Liverpool trail Premier League leaders Arsenal by 15 points and will be hoping the one-month World Cup break will not halt the momentum they managed to build in the last few weeks before the season was interrupted.

“I think towards the end we gained momentum again, we reached consistency again; we have to change a few things to reach that level,” said Lijnders.

“As you know players with injuries are coming back at this moment, who we really need, who give the team different dynamics. It’s never good that you have to prepare the second half of the season without six or seven guys who are still at the World Cup. But they’re competing at the world’s best stage and we’re so proud of them that they are there. We wish them all the best and I hope Virgil comes back with something at least.”

Speaking of the reasons that attributed to Liverpool’s dip in form this season, the Dutchman added: “If there was one simple reason or one simple conclusion – it’s never like this of course. Many things came together that made the season more complicated and more difficult.

“If you come to a phase where there is a lot of doubt and players and team are not as dominant as you were before, you have to find different solutions. But it’s arrogant to think that life will always go up, up, and up, how it went the last years.

“There will be difficult moments and it’s for me, Jurgen, for the rest of the staff, for the team, to deal well with the difficult moments. And honestly I never saw the team lose commitment, I never saw the team lose passion, I never saw the team lose togetherness.

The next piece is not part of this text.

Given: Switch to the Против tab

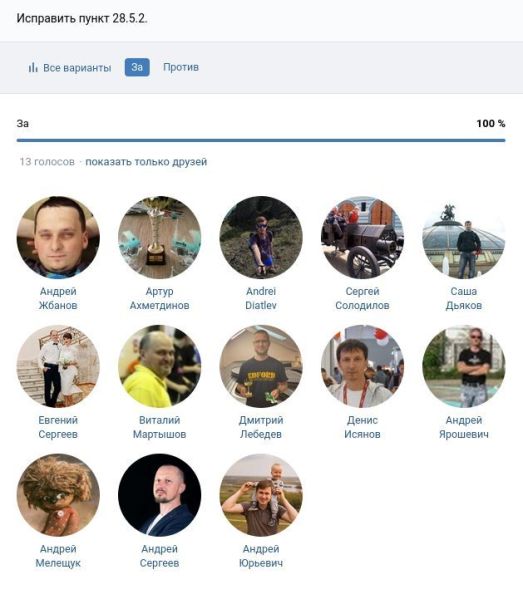Looking at the screenshot, I should pos(181,67).
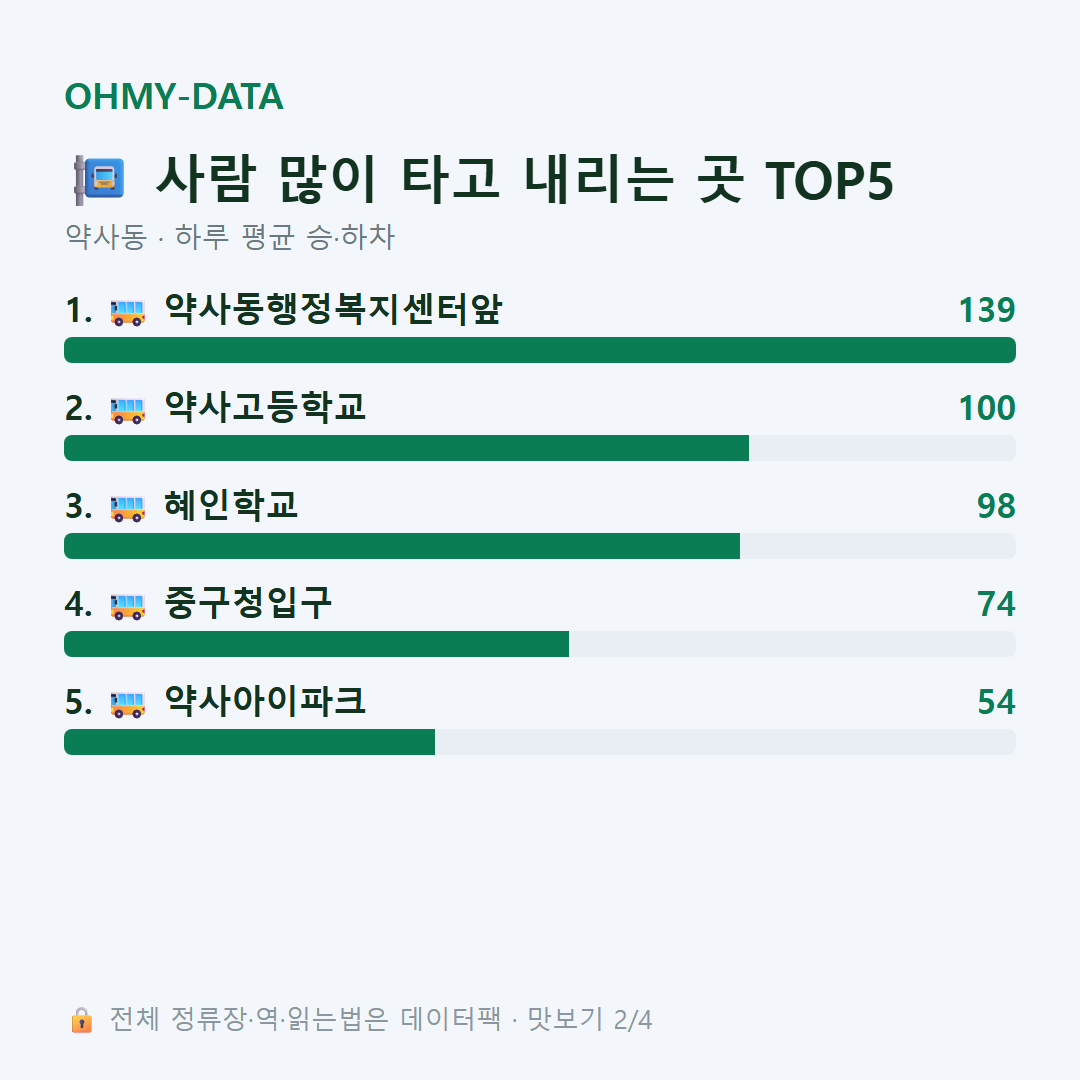Select the 중구청입구 stop name
This screenshot has width=1080, height=1080.
(x=248, y=603)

“And if we have that, success will come back again, if they work like that. Hopefully the tough period is behind us.

“I believe with the character we have, if we keep them fit and if we keep them fresh, and we build on what we did, we will be back again. And there’s so much to play for still, people forget that sometimes; we will be there.”

Liverpool’s 12-day training camp will include two games against Lyon (December 11) and AC Milan (December 16) in the Dubai Super Cup at Al Maktoum Stadium.

Their first official fixture back is a League Cup showdown at Manchester City on December 22 before returning to league action at Aston Villa on December 26.

*Pep Lijnders was speaking to The National at the LFC store in Dubai Mall, where he had a signing event for his book ‘Intensity: Inside Liverpool FC’.